I'll create some more material in time - for now, the best resources I have are in the Spark Optimization courses on Rock the JVM: rockthejvm.com/p/spark-optimization
Hi Daniel - incredible video.. i work with Spark SQL queries and often find the need to optimize the poor performing sql queries by analyzing details in Spark UI. Are there any of your resources which discuss about the same in details ? If yes, then could you please point me in the right direction. Would love to hear more from you. Thanks
Yes - I have long-form, in-depth courses on Spark performance at rockthejvm: rockthejvm.com/p/spark-optimization rockthejvm.com/p/spark-performance-tuning
@@rockthejvm I took a look at the courses.. But I think they discuss in details with Scala which I don't know. Do you have a course to performance tuning Sql queries which generic in nature E.g select, Joins, Where clauses etc ?

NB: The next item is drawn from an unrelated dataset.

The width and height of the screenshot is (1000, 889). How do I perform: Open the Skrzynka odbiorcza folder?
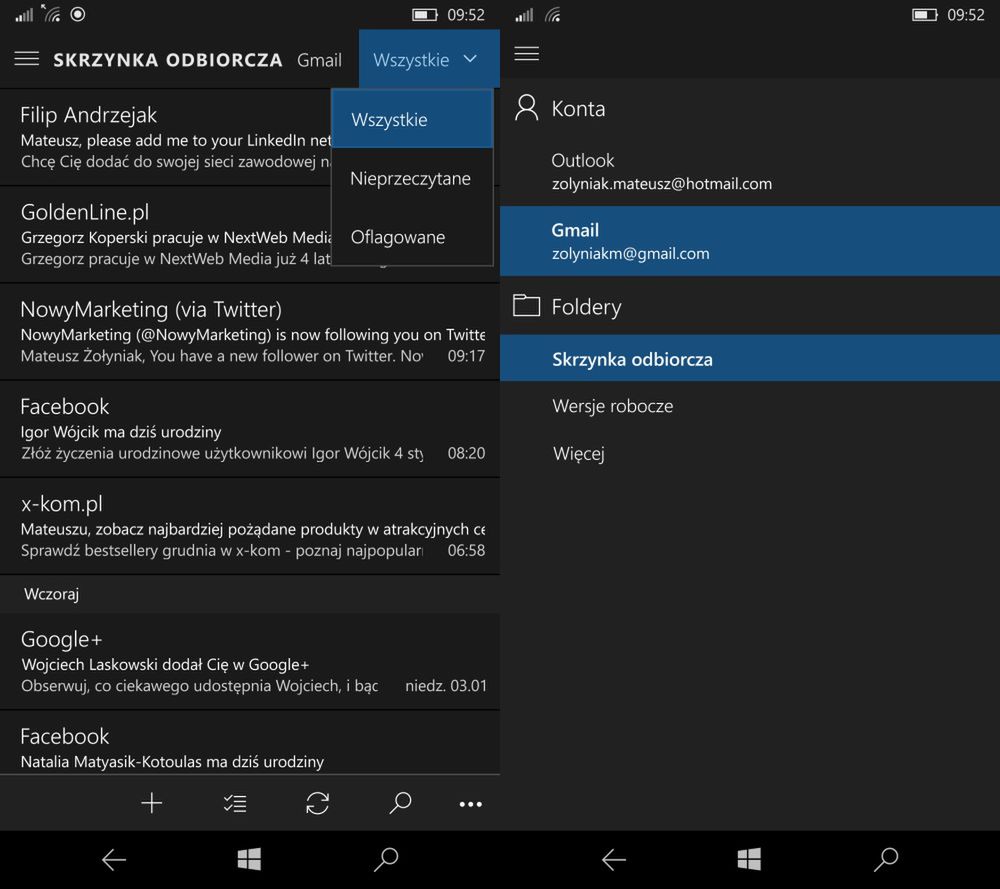pos(632,359)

@@rockthejvm Hi Daniel I am looking forward to purchase the "spark-optimization" course. Could you please let me know which one of these 2 courses discuss extensively about SparkSQL query optimizations, reading query plans, join optimization and interpreting Spark UI (rewriting queries etc).Thanks
thank you so much ..nice explanation... you are doing "sum" instead can you do "count" of records after aggregation ... when we use "count" only one tast we see i.e. one partition...its killling performace....how to handle/repartition the data in such scenario?
It's not killing performance - that aggregation works in the same way, as partial aggregations are computed per partition before being collapsed into one value.
Is it possible to capture the DAGs while a job is running for determining the average job completion time? This will be helpful to fine-tune the job scheduler to reduce the average job completion time.
Hey Daniel, great content!! I was wondering if you can lay-out the order in which you would advise someone coming from a Python background to take your courses and if there are any supplementary reading materials that you would advise to read in-between courses. Thanks in advance :)